- TEXT PASSAGE -
* START *
All of lore.kernel.org
 help / color / mirror / Atom feed
From: jamal <hadi@cyberus.ca>
To: David Miller <davem@davemloft.net>
Cc: xma@us.ibm.com, rdreier@cisco.com, ak@suse.de,
	krkumar2@in.ibm.com, netdev@vger.kernel.org,
	netdev-owner@vger.kernel.org, ashwin.chaugule@celunite.com,
	Evgeniy Polyakov <johnpol@2ka.mipt.ru>,
	Gagan Arneja <gagan@vmware.com>
Subject: [WIP] [PATCH] WAS Re: [RFC] New driver API to speed up small packets xmits
Date: Tue, 15 May 2007 18:17:47 -0400	[thread overview]
Message-ID: <1179267467.4080.33.camel@localhost> (raw)
In-Reply-To: <20070515.143207.80029051.davem@davemloft.net>

[-- Attachment #1: Type: text/plain, Size: 2196 bytes --]

On Tue, 2007-15-05 at 14:32 -0700, David Miller wrote:
>  An efficient qdisc-->driver
> transfer during netif_wake_queue() could help solve some of that,
> as is being discussed here.

Ok, heres the approach i discussed at netconf.
It needs net-2.6 and the patch i posted earlier to clean up
qdisc_restart() [1].
I havent ported over all the bits from 2.6.18,  but this works.
Krishna and i have colluded privately on working together. I just need
to reproduce the patches, so here is the core.
* END *
- AIM OF THE TASK -
Answer these about the mailing list post:
1. Who sent it?
2. On what date was it sent?
3. Besides net-2.6, what does the approach need?
You won't need the material here.

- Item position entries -
* START *
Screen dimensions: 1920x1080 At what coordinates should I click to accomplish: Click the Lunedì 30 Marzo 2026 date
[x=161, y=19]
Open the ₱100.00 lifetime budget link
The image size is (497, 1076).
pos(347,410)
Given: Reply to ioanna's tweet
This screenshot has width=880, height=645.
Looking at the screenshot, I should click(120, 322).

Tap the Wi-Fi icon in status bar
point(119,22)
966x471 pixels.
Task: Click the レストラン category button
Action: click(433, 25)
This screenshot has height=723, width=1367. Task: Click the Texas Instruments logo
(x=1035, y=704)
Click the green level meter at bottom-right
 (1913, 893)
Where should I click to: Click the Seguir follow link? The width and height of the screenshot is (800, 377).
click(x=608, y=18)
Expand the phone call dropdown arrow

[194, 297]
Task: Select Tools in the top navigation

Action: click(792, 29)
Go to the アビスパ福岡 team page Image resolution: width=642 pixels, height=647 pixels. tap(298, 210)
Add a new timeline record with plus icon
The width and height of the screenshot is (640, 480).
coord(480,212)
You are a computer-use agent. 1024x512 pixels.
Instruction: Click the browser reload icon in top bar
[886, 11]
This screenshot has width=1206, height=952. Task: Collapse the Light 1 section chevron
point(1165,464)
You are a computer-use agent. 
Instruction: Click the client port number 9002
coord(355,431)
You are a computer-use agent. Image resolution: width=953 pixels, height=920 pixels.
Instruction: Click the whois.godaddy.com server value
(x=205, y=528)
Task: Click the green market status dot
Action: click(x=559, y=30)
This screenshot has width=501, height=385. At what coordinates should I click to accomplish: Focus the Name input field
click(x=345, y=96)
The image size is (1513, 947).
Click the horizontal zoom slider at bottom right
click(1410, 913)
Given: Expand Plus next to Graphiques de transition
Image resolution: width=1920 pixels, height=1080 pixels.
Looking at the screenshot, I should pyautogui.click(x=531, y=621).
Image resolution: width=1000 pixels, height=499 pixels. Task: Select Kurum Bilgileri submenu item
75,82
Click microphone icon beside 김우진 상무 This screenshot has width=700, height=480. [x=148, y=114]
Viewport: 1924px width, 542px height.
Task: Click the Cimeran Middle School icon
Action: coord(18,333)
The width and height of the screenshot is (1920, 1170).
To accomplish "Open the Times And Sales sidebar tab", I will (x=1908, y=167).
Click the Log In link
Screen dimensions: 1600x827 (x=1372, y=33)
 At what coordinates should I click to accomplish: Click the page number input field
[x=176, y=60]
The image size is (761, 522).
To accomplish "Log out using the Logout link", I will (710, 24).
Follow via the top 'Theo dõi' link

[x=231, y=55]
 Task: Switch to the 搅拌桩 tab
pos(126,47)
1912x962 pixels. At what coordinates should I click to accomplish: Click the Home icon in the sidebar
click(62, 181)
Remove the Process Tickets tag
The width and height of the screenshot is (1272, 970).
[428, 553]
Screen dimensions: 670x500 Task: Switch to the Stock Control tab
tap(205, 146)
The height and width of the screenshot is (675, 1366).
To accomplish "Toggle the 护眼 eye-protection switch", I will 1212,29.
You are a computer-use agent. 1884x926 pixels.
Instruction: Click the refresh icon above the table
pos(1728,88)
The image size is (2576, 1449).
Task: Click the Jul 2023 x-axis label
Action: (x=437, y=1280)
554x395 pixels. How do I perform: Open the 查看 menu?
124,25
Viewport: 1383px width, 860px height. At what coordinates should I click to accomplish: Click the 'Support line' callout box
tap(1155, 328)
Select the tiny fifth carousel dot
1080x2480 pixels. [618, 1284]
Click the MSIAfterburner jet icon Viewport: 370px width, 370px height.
* END *
- OUTPUT FOR THIS EXERCISE -
1. jamal (hadi@cyberus.ca)
2. Tuesday, May 15, 2007
3. The patch posted earlier to clean up qdisc_restart()